Quantum chemical and conventional TST calculations of rate constants for the OH+alkane reaction

Abstract

Abstract Reactions of OH with methane, ethane, propane, i -butane, and n -butane have been modeled using ab initio (MP2) and hybrid DFT (BHandHLYP) methods, and the 6-311G(d,p) basis set. Furthermore, single-point calculations at the CCSD(T) level were carried out at the optimized geometries. The rate constants have been calculated using the conventional transition-state theory (CTST). Arrhenius equations are proposed in the temperature range of 250–650 K. Hindered Internal Rotation partition functions calculations were explicitly carried out and included in the total partition functions.
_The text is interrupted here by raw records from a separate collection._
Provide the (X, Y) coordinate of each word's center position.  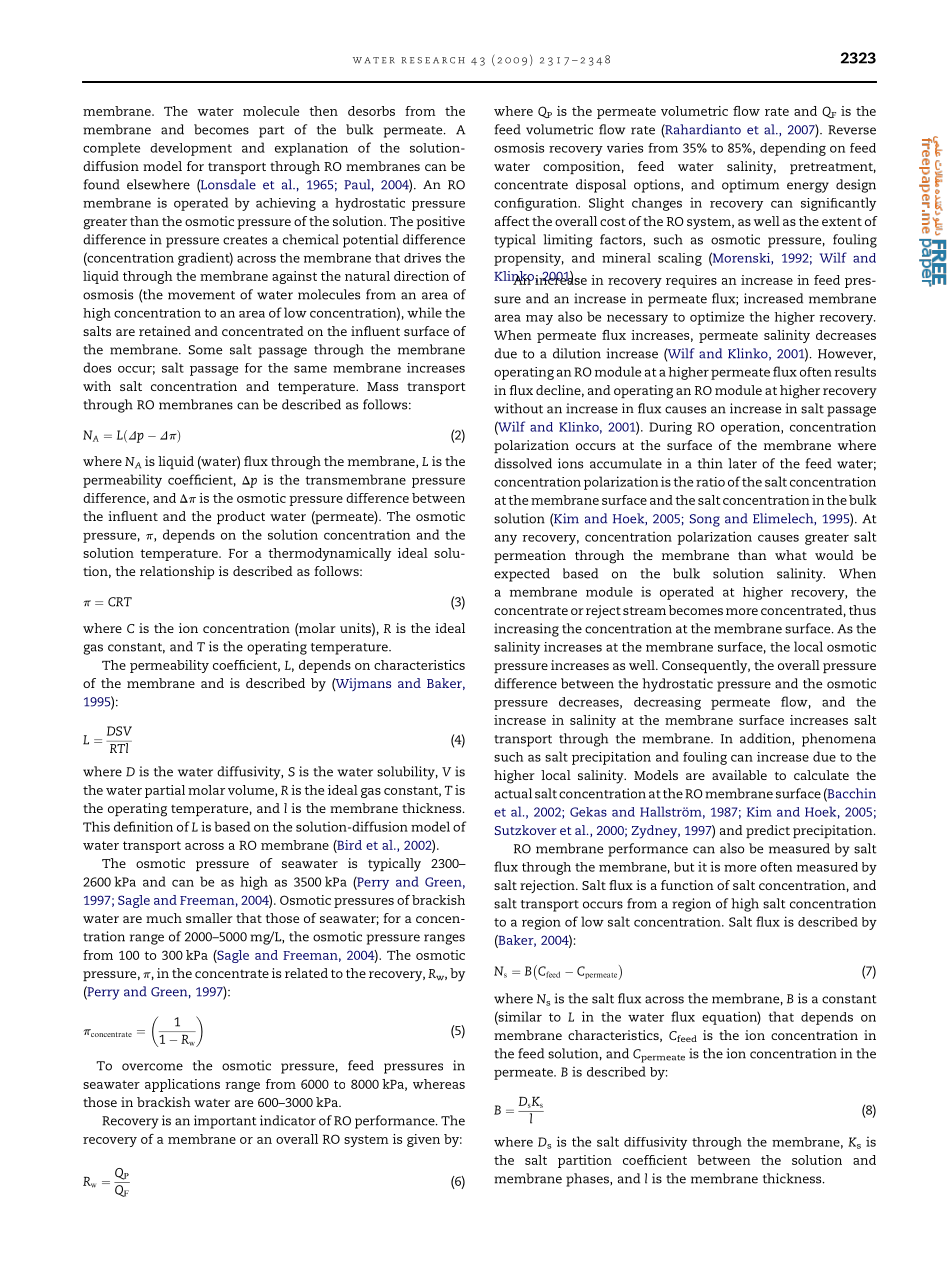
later (742, 463)
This (96, 826)
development (191, 149)
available (739, 775)
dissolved (523, 463)
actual (513, 793)
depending (793, 149)
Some (206, 350)
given (423, 1140)
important (225, 1122)
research (433, 60)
These corrections showed to be relevant in the determination of the pre-exponential parameters, although not so important as in the NO 3 + alkane reactions [G. Bravo-Perez, J.R. Alvarez-Idaboy, A. Cruz-Torres, M.E. Ruiz, J. Phys. Chem. A 106 (2002) 4645]. The explicit participation of the tunnel effect has been taken into account. The calculated rate coefficients provide a very good agreement with the experimental data. The best agreement for the overall alkane + OH reactions seemed to occur when the BHandHLYP geometries and partition functions are used. For propane and i -butane, in addition to the respective secondary and tertiary H-abstraction channels, the primary one has been considered. These pathways are confirmed to be significant in spite of the large differences in activation energies between primary and secondary or primary and tertiary channels, respectively of propane and i -butane reactions and should not be disregarded.